● **Brief**
Every line in the data below that has the word "agent" should be returned.

● **Records supplied**
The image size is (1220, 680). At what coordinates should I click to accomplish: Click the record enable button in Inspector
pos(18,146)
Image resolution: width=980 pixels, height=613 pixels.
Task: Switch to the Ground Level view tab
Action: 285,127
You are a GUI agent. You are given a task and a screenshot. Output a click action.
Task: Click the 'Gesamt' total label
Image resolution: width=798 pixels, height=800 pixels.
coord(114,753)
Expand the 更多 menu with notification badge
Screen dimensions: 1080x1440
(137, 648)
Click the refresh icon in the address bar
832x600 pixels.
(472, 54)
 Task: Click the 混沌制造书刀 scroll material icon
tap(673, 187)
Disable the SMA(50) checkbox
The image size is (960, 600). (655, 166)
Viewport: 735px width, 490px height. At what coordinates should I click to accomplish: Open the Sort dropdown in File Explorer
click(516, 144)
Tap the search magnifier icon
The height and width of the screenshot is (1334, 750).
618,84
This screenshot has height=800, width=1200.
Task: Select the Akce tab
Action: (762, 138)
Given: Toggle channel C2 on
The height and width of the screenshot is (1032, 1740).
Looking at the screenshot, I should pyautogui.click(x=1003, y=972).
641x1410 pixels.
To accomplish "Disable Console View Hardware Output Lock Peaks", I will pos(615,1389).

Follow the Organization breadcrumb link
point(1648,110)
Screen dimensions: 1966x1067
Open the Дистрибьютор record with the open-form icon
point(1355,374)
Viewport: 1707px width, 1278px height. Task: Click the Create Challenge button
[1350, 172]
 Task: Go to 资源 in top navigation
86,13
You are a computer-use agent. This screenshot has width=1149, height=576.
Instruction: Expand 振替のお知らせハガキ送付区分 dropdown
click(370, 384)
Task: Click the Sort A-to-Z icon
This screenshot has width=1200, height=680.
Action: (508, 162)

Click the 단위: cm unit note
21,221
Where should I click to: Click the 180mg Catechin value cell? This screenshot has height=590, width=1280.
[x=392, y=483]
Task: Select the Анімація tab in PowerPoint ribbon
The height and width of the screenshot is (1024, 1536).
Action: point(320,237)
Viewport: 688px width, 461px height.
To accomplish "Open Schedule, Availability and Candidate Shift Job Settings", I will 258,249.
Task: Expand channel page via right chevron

● **Result of this task**
You are a GUI agent. You are given a task and a screenshot. Output a click action.
You are a computer-use agent. This screenshot has width=1149, height=576.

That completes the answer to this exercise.